What to work on:
Please locate each line in the items below that contains the string "pyautogui" and copy those lines out in full, matching case exactly.

>>

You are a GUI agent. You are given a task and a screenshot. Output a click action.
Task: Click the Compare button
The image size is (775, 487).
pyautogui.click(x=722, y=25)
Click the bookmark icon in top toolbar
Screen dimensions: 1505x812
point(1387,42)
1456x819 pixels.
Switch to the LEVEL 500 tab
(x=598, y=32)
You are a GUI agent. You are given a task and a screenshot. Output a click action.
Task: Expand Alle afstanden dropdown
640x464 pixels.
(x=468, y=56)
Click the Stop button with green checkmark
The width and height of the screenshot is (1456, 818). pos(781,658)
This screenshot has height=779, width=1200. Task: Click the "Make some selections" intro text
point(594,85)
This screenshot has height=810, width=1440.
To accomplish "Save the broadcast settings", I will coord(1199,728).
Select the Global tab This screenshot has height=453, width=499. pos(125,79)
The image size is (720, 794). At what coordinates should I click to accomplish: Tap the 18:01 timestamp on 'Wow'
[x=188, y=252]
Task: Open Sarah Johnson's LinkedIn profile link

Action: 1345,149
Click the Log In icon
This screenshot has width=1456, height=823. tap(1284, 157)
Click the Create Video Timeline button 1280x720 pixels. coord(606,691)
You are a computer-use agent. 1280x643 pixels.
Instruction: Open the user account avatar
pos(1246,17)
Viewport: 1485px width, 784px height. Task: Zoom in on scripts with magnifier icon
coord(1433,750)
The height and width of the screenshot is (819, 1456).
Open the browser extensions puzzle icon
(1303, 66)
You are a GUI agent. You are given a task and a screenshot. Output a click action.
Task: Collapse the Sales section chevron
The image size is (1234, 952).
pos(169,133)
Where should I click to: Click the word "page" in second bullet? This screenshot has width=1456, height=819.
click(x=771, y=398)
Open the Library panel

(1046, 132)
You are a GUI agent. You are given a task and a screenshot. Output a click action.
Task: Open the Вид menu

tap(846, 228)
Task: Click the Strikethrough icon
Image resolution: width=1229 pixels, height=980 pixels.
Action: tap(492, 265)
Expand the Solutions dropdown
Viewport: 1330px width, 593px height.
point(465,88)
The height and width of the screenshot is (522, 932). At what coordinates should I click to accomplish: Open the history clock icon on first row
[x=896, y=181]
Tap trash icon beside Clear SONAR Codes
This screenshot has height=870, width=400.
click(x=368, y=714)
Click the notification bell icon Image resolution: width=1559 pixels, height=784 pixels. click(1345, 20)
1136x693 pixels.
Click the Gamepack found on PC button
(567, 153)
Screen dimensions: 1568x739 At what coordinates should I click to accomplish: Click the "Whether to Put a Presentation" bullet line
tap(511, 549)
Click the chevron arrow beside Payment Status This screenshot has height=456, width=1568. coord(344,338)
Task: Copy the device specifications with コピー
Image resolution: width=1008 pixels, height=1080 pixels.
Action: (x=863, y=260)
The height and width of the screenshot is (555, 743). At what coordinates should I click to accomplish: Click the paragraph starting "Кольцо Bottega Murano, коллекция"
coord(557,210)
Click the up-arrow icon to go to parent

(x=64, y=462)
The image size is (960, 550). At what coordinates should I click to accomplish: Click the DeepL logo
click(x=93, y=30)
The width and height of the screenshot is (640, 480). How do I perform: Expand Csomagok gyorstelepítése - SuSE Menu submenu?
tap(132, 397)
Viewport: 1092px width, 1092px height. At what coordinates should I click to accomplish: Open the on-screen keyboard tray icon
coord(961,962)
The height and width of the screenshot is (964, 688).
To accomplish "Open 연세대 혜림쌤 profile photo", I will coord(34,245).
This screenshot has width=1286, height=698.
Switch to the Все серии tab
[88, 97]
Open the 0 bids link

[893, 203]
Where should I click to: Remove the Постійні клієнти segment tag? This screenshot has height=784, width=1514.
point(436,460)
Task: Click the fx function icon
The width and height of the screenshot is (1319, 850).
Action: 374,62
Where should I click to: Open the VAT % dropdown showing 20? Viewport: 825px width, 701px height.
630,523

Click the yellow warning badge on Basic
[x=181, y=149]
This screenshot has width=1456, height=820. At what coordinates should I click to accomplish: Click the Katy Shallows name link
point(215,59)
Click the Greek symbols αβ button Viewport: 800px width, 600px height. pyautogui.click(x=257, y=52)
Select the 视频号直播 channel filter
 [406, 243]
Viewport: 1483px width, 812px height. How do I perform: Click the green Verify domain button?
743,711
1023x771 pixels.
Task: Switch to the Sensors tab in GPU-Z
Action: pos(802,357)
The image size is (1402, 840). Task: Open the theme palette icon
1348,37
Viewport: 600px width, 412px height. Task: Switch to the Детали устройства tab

<<

Answer in full:
pyautogui.click(x=722, y=25)
Click the Greek symbols αβ button Viewport: 800px width, 600px height. pyautogui.click(x=257, y=52)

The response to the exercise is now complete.